What to watch on May 6

The Code with Claude SF 2026 agenda gives you four sessions to circle, all of which build directly on the workshop tapes.

Cat Wu, “State of Claude Code.” This is the one most likely to give a numbers-heavy update on adoption, latency, and the agent’s success rates on internal benchmarks. If you’ve been wondering whether the six-week quality dip Anthropic admitted to in March is fully resolved, this is where you’ll get the official answer.

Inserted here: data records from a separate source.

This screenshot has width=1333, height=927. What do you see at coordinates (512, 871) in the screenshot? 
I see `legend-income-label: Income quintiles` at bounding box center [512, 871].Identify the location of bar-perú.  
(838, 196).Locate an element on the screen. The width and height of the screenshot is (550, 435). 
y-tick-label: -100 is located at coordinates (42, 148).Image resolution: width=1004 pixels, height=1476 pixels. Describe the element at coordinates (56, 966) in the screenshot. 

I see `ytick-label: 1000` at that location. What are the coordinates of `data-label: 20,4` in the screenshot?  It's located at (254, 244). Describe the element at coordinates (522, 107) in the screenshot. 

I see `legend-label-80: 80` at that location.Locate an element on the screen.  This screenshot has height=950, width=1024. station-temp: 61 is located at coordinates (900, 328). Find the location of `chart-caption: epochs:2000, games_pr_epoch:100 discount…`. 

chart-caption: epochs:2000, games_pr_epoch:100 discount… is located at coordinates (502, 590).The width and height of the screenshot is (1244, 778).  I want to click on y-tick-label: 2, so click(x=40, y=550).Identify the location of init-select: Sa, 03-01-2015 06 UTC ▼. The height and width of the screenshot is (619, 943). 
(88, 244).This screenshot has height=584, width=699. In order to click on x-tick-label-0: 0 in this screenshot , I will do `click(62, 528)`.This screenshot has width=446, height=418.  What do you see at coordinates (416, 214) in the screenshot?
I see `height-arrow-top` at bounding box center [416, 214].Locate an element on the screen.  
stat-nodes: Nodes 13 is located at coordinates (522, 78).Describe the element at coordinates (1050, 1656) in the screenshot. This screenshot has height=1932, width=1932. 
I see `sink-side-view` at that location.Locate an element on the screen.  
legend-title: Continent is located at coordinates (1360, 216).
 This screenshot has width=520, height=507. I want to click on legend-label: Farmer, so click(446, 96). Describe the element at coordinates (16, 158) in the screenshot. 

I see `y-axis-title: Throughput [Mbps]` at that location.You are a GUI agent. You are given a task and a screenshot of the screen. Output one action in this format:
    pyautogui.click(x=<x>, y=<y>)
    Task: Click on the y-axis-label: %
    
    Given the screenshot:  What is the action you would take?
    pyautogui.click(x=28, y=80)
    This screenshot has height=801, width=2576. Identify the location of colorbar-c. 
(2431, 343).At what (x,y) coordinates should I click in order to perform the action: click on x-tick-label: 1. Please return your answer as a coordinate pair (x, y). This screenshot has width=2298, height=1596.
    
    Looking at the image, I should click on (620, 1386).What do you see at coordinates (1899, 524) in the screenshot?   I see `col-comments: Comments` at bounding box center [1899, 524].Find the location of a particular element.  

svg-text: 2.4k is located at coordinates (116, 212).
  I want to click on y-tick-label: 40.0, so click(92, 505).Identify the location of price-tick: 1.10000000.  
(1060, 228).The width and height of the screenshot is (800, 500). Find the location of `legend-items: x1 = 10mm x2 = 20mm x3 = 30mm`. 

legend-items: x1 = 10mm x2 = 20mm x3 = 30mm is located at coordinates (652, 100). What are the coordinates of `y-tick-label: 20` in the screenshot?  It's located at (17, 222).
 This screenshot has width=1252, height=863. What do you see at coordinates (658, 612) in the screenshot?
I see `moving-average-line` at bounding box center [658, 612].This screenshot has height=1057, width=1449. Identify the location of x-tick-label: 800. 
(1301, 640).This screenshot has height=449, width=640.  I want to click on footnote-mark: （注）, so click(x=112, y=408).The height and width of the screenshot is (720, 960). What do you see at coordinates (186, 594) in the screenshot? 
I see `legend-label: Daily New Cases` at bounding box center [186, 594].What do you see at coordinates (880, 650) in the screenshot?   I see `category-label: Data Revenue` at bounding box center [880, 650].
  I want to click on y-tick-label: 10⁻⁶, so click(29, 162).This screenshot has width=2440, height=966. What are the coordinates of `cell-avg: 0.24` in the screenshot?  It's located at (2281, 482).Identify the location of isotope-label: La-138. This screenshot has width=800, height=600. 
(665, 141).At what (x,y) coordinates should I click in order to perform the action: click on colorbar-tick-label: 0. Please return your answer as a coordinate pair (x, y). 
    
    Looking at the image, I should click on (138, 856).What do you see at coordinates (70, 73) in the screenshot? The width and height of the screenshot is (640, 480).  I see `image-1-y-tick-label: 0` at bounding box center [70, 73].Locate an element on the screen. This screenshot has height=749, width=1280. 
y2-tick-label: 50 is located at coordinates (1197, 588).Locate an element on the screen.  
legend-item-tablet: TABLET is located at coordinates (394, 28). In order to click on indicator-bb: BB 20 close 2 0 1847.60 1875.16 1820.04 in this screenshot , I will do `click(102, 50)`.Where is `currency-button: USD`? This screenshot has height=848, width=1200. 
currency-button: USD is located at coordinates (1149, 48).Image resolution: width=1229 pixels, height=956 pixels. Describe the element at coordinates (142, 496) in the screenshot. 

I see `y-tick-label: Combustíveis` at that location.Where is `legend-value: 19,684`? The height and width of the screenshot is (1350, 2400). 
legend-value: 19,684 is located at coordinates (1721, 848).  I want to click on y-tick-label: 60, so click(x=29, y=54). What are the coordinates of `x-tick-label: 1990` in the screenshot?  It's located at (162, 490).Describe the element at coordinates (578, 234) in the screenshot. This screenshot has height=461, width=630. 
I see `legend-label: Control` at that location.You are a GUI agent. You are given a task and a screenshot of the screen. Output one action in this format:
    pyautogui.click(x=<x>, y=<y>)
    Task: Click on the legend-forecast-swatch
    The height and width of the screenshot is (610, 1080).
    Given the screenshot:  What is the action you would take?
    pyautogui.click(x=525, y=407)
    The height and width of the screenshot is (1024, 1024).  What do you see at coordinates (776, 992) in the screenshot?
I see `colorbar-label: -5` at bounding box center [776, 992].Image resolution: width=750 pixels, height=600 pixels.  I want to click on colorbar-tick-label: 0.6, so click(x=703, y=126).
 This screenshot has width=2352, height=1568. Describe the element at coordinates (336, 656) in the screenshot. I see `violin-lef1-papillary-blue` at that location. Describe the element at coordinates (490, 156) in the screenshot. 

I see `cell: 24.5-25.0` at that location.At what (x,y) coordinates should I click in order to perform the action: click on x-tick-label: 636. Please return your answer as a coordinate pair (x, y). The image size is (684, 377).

Daisy Hollman, “Claude Code best practices” (workshop). The 2025 tape is Boris’s version of best practices. Daisy’s workshop is the one that will reflect a year of real-world adoption inside and outside Anthropic. Expect concrete patterns for sub-agents, plan-mode discipline, and how teams structure CLAUDE.md at scale.

Sid Bidasaria, “Rearchitecting your workflows with Claude Code.” Sid was the SDK speaker hallway-mentioned in Boris’s 2025 talk. A year on, the SDK is the substrate for serious internal tooling at companies like Disney. This session is the one to attend if you’re building Claude into CI, incident response, or off-hours automation.

Guillermo Rauch, “How Vercel builds for model step-changes.” The outsider’s view on shipping in a fast-moving model market. Vercel’s v0 product has been one of the clearer examples of an external team architecting around model-version churn, and his perspective will land differently than the in-house ones.

The full conference livestreams free for anyone who registers. London follows on May 19, Tokyo on June 10.

What to actually do this weekend

If you’re already on Claude Code, three concrete moves before Tuesday.

One. Write a short CLAUDE.md for the repo you spend the most time in. Three to five bullets. Common test command. The directory that holds the most-edited code. The lint rule that bites you. Commit it. Share with the team.

Two. Find one place you’re hand-checking Claude’s output and replace it with a feedback loop. Unit tests for backend. Playwright screenshots for UI. A curl for an API. Then ask Claude to iterate against that loop, not against your eyes.

Three. Pick one prompt you’ve been hand-running in chat and rewrite it with the 10-point structure from Prompting 101. Task description, background data in XML tags, detailed instructions, output format, final reminder. Run both versions on the same input. Note which one you’d actually trust.

The 2025 tapes aren’t a marketing artifact dressed up as education. Boris built the tool. Hannah and Christian taught the rest of Anthropic how to drive the model. Schluntz wrote the management theory that explains why letting an agent ship 22,000 lines is a discipline, not a stunt. The fact that all three are circulating again, days before the 2026 conference, says a useful thing about how Anthropic sees its own moat. The model is good. The context is yours. Get the scaffolding right and the rest follows.